**Data supplied**
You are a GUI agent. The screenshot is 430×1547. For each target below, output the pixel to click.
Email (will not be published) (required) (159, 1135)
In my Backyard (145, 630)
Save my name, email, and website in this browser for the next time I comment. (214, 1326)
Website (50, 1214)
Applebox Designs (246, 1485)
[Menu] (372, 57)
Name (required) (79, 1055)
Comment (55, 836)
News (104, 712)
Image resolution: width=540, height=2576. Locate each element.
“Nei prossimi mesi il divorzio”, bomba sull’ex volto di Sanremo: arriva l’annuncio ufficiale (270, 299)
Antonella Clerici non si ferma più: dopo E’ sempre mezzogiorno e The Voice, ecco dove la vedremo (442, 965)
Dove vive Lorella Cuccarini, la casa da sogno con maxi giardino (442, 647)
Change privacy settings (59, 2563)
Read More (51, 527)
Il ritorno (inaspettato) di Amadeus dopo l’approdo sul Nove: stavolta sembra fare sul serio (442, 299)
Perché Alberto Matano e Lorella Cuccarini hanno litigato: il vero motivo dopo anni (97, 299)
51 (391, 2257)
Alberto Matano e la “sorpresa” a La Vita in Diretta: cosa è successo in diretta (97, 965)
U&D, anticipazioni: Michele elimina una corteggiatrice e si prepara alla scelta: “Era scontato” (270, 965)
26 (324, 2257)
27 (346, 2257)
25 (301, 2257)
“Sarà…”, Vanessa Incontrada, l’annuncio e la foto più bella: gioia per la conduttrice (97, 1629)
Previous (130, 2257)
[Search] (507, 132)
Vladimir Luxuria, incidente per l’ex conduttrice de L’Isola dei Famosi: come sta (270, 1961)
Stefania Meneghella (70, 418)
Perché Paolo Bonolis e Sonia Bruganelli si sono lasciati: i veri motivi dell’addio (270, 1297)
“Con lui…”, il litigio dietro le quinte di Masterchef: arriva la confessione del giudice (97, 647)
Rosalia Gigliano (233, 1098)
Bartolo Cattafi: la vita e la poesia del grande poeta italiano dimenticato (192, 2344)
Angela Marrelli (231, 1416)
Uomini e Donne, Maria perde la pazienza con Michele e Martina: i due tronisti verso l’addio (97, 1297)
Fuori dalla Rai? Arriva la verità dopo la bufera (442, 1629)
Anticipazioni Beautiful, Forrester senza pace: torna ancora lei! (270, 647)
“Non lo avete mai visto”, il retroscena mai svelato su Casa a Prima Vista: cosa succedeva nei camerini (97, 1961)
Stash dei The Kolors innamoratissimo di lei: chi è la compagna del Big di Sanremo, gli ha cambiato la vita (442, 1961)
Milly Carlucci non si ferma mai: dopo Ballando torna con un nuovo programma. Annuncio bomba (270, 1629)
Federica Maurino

**What the exercise asks**
Take exactly the lines from the one containing "Uomini e Donne, Maria" through the one containing "camerini (97, 1961)" in the data above, and output them with nothing added.

**Solution for this task**
Uomini e Donne, Maria perde la pazienza con Michele e Martina: i due tronisti verso l’addio (97, 1297)
Fuori dalla Rai? Arriva la verità dopo la bufera (442, 1629)
Anticipazioni Beautiful, Forrester senza pace: torna ancora lei! (270, 647)
“Non lo avete mai visto”, il retroscena mai svelato su Casa a Prima Vista: cosa succedeva nei camerini (97, 1961)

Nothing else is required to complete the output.